### [Problem statement]
From the entries below, copy each line in which the word "computer" occurs.

### [Dataset entries]
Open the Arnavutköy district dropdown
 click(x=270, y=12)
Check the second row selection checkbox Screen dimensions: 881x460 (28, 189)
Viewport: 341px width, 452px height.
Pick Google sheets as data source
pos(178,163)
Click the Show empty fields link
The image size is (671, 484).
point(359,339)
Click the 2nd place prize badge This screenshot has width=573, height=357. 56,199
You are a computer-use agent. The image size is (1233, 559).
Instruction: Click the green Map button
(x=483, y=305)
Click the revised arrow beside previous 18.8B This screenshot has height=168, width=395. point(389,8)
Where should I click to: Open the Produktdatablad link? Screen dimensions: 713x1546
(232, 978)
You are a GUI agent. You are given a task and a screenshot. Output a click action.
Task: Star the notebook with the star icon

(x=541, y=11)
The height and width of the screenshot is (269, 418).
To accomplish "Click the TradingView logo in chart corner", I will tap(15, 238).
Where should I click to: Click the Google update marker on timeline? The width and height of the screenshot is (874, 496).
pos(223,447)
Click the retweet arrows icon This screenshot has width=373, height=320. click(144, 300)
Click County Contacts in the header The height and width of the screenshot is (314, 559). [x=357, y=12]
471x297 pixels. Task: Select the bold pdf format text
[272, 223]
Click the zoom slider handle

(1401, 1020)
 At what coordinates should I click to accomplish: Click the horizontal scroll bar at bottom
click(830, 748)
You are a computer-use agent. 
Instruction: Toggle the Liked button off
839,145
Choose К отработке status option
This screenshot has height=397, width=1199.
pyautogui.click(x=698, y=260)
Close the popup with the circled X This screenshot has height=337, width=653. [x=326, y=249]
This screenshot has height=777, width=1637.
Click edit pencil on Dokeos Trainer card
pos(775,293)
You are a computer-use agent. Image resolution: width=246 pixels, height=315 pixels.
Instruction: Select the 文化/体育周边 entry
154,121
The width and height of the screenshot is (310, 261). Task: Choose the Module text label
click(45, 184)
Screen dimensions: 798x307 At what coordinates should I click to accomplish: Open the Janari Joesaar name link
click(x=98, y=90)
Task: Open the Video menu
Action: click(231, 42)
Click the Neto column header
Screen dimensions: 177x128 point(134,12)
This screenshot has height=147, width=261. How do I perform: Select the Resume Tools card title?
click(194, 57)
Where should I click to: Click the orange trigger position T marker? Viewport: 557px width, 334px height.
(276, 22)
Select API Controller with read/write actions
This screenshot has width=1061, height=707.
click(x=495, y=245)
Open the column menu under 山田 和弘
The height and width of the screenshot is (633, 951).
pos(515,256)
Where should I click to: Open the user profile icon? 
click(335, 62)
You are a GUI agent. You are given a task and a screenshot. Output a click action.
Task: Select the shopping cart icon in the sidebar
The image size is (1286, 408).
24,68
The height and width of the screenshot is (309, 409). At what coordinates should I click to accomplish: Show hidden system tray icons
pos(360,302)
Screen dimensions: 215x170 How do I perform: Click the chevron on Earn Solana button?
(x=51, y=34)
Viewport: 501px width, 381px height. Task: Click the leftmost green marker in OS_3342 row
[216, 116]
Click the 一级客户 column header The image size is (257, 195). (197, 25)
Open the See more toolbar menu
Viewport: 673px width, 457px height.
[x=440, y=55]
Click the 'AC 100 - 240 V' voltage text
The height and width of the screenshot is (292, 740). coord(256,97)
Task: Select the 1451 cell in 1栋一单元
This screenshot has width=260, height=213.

### [Response for this exercise]
You are a computer-use agent. The image size is (1233, 559).
You are a computer-use agent. 
You are a computer-use agent. Image resolution: width=246 pixels, height=315 pixels.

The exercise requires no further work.